Martin Shkreli, age 32, is currently the Chief Executive Officer and is founder of Turing Pharmaceuticals AG (“Turing”). Turing is considered an affiliate of the Company based on Mr. Shkreli’s control of Turing and his ownership interests in the Company. From December 17, 2012 until October 13, 2014, Mr. Shkreli served as the Chief Executive Officer and as a director of Retrophin, Inc. (Nasdaq: RTRX), a biotechnology company that develops treatments for rare and catastrophic diseases. In March 2011, Mr. Shkreli founded Retrophin, LLC (the predecessor to Retrophin, Inc.) and served as the President of Retrophin, LLC from the date of its formation. Mr. Shkreli was also the founder and managing partner of MSMB Capital Management, a New York hedge fund firm founded in 2006 that ceased to operate in 2013 that managed a variety of partnerships. Mr. Shkreli is an experienced biotechnology and pharmaceutical industry investor, particularly in businesses with orphan drugs. Mr. Shkreli received his Bachelors of Business Administration from Baruch College. The Company believes that Mr. Shkreli’s prior experience, attributes and skills are indicators of his professional competence for the role as Chief Executive Officer of the Company.
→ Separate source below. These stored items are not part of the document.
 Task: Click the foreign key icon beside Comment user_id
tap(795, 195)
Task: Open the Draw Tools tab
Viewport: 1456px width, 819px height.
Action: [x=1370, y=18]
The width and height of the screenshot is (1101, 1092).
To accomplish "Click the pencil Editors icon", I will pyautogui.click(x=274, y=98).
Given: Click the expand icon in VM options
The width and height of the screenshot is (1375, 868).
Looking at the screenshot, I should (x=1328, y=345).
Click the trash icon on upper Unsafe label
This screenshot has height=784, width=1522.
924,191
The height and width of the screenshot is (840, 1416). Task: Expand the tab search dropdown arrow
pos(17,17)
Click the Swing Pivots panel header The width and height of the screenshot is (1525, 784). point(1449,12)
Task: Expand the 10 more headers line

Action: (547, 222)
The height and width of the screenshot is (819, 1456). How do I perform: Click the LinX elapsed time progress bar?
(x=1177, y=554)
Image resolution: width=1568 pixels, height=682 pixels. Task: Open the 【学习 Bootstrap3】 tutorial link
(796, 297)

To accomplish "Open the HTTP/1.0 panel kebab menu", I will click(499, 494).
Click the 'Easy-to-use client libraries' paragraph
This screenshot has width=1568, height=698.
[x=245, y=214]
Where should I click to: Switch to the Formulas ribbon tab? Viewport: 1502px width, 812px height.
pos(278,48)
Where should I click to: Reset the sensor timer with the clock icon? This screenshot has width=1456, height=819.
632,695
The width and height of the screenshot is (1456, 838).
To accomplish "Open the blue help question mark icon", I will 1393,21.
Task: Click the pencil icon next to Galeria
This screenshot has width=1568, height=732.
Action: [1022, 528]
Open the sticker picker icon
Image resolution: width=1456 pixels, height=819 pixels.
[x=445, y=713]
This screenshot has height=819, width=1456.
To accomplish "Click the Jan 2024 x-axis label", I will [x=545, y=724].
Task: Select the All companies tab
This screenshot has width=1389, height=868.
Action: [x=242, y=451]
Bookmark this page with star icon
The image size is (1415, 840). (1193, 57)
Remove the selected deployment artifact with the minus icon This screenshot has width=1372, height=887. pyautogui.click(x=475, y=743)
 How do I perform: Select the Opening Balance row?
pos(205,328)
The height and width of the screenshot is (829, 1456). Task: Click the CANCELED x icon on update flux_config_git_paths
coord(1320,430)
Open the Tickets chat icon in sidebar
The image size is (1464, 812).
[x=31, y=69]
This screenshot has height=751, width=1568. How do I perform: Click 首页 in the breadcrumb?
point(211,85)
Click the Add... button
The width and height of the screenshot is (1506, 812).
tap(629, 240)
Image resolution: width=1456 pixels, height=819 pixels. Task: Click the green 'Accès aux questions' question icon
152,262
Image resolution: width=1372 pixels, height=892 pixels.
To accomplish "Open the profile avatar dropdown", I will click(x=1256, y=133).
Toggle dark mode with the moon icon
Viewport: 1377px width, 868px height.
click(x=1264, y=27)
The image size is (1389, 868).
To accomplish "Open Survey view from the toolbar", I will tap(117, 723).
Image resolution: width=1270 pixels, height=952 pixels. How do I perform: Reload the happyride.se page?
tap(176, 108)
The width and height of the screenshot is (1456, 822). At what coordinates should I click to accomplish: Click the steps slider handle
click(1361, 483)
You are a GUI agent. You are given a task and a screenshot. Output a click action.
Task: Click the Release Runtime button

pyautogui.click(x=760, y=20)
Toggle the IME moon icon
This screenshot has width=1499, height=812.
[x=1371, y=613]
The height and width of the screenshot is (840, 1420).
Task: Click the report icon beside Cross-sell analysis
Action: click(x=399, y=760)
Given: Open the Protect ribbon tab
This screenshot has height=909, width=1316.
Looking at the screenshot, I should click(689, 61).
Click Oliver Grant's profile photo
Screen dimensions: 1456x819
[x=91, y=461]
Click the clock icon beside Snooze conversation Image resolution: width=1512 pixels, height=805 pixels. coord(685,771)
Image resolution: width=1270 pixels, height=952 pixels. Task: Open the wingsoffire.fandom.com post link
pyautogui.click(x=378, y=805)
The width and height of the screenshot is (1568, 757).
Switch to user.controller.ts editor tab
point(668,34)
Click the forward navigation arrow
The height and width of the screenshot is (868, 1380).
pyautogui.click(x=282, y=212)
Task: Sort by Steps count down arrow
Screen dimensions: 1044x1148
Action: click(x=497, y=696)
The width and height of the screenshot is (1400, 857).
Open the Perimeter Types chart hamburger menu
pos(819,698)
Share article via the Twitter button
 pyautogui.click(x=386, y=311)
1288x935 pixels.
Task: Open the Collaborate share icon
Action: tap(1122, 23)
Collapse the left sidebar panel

There are no family relationships between Mr. Shkreli and any director or executive officer of the Company, or any person nominated or chosen by the Company to become a director or executive officer. There are no relationships or related transactions between Mr. Shkreli and the Company that would be required to be reported under Item 404(a) of Regulation S-K. There are no material plans (including compensatory plans), contracts or arrangements (whether or not written) with the Company to which Mr. Shkreli is a party.

On November 19, 2015, the board of directors of the Company (the “Board”) appointed Martin Shkreli as Chairman of the Board and Marek Biestek, Tony Chase and David Moradi as members of the Board. The then current directors of the Board, Ted W. Love, Denise Gilbert, Laurie Smaldone Alsup, Gary Lyons, Robert A. Baffi and Raymond M. Withy (collectively, the “Resigning Directors”), resigned, effective immediately after such appointments. The Resigning Directors had no disagreement with the Company that led to their respective resignations. On November 22, 2015, the Board appointed Tom Fernandez and Michael Harrison as members of the Board and members of the Board’s Audit Committee, with Mr. Harrison appointed as chairman of such committee.

There are no arrangements or understandings between Messrs. Biestek, Chase, Fernandez, Harrison, Moradi, and Shkreli (collectively, the “Newly Appointed Directors”) and any other persons pursuant to which each such director was selected as a director and there are no material plans, contracts or arrangements (whether or not written) with the Company to which the Newly Appointed Directors are a party. There are no relationships or related transactions between the Newly Appointed Directors and the Company that would be required to be reported under Item 404(a) of Regulation S-K.